- **Seçilen Metin**
+-------+

Yüzyıllık Yalnızlık’ta Jose Arcadio Buendia ve Ursula Iguaran çifti, öldürdükleri adamın ruhunun verdiği sıkıntılarla lanetlenmiş ve yapılan akraba evliliği sonucunda domuz kuyruklu bir çocuk dünyaya getirmişlerdir. Aile ne kadar büyürse ve gelişirse gelişsin, adamın laneti onların peşini bırakmamış, en amansız zamanlarda karşılarına çıkmıştır. Marquez, büyülü metnin çelişkili bir şekilde gerçek metinlerden daha gerçek olduğunu savunmaktadır. Gerçekçi metinler, bize sadece gözümüzün gördüğünü anlatırken, büyülü gerçekçi metinlerde gerçeklerin ardında gözün görmediği gerçeklik ve bunun nedenleri de anlatılmaktadır.

“Kuşların ölümüne gerçekten onun mu neden olduğu bir türlü anlaşılamadıysa da, ne yeni gelinler canavarlar doğurdu, ne de sıcaklık arttı. Rebeca o yılın sonunda öldü. Ömrü boyunca yanından ayrılmamı olan hizmetçi Argenida, yetkililere başvurarak hanımının üç gündür odasından çıkmadığını bildirdi ve kapıyı kırdıklarında, Rebeca’yı yatağında büzülmüş buldular. Saçkırandan kel olmuştu. Parmağı da ağzındaydı. Aureliano Segunda, cenazeyi kaldırmayı üzerine aldı. Sonra evi satmak için onarmak istedi. Oysa ev öylesine yıkıntıya dönmüştü ki, duvarlara sürülen badana hemen kabarıyor, döşemeleri çatlatıp çıkan yabanotlarını, kirişleri çürüten zehirli sarmaşıkları durdurmaya harç yetmiyordu.”

+-------+

Seçilen metne dayanarak şu soruları yanıtlayınız:
1. Jose Arcadio Buendia ile Ursula Iguaran çiftinin akraba evliliği sonucunda nasıl bir çocuk dünyaya gelmiştir?
2. Hizmetçi Argenida yetkililere başvurarak neyi bildirmiştir?
3. Rebeca'nın cenazesini kaldırmayı kim üzerine almıştır?

- **Sağlanan Liste**

+-------+

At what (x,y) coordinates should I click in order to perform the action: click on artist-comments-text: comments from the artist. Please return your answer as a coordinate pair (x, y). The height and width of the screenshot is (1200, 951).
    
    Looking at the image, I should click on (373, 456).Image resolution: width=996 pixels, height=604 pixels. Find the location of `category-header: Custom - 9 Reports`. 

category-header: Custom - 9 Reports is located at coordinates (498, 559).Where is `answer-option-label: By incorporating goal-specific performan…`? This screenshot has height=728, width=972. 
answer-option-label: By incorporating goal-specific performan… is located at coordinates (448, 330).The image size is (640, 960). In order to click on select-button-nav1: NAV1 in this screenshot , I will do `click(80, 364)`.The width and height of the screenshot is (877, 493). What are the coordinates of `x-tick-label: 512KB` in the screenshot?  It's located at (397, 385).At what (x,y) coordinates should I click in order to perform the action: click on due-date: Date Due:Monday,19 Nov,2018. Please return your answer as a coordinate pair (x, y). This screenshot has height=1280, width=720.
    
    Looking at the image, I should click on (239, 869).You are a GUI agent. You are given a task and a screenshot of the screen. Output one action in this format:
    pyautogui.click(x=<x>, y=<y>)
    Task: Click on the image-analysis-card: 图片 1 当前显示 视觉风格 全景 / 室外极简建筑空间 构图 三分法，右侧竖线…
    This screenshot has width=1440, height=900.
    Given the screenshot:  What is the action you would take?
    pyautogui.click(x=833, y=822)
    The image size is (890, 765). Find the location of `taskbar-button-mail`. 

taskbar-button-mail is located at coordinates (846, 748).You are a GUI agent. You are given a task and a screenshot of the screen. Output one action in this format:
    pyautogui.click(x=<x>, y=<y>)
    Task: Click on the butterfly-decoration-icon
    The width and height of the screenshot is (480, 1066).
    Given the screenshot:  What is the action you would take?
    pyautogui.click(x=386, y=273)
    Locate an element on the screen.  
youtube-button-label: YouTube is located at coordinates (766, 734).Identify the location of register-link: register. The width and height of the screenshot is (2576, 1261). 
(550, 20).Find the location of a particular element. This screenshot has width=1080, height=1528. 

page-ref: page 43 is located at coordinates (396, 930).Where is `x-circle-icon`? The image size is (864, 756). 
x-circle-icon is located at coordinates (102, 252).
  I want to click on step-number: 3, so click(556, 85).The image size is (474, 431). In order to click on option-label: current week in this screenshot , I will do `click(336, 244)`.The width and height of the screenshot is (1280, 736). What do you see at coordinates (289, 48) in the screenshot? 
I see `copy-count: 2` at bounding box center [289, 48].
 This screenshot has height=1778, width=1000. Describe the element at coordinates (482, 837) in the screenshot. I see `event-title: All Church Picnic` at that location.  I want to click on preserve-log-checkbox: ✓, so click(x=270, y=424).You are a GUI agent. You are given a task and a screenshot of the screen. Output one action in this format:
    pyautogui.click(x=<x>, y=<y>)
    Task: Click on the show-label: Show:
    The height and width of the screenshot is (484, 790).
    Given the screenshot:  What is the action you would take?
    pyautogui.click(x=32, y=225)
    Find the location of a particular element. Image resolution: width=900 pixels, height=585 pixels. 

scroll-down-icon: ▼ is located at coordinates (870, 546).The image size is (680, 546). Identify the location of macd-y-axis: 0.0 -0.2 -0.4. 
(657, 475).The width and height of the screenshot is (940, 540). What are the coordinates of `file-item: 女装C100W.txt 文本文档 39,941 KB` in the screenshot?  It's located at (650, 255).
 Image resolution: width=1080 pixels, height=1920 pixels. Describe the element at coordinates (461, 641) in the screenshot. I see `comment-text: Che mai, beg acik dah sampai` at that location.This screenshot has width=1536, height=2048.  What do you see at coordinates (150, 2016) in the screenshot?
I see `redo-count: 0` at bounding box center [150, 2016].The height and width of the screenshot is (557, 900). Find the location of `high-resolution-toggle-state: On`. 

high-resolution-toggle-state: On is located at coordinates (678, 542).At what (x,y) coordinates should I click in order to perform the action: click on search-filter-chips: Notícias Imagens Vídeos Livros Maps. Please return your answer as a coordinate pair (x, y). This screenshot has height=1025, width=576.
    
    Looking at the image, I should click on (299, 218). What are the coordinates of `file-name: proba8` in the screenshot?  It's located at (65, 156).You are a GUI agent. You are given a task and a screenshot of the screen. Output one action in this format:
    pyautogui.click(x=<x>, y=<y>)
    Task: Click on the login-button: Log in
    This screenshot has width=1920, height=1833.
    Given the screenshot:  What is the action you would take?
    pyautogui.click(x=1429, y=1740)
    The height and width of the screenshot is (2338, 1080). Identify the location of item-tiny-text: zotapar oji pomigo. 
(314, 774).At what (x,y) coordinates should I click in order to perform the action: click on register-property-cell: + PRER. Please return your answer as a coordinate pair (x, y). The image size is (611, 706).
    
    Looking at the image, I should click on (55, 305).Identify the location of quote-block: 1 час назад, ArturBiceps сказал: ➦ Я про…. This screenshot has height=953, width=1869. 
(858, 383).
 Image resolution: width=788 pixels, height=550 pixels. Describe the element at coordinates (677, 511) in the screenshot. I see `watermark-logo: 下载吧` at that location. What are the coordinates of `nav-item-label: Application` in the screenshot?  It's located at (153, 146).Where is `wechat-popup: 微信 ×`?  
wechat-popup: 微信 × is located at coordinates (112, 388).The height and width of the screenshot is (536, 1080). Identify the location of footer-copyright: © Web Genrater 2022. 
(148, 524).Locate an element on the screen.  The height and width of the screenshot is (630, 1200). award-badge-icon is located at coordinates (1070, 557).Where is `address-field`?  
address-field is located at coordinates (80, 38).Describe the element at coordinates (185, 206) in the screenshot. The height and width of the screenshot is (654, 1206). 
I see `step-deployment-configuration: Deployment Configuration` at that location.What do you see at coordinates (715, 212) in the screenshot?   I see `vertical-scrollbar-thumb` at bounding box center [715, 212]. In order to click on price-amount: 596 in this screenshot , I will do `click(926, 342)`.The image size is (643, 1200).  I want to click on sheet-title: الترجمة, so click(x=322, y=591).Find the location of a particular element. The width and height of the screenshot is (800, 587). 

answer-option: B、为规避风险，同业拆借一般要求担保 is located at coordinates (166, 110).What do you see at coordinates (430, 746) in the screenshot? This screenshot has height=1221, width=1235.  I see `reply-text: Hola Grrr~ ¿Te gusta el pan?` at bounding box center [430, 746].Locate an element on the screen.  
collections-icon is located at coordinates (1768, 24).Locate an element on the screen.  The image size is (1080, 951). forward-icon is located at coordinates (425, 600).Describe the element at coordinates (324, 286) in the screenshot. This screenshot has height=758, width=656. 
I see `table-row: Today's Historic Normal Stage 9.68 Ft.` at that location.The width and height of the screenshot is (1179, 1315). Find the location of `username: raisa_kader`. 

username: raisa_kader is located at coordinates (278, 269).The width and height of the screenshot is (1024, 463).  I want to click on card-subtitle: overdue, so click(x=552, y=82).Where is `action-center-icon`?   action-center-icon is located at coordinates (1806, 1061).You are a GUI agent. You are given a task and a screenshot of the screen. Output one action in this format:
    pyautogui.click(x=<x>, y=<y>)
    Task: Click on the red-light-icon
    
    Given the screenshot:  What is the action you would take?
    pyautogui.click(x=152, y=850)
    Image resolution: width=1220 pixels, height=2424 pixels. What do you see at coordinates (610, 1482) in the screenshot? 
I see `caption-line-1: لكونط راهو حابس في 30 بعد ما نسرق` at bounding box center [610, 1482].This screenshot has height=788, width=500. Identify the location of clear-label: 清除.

+-------+

- **Sonuç**
1. Domuz kuyruklu bir çocuk dünyaya gelmiştir.
2. Hanımının üç gündür odasından çıkmadığını bildirmiştir.
3. Aureliano Segunda üzerine almıştır.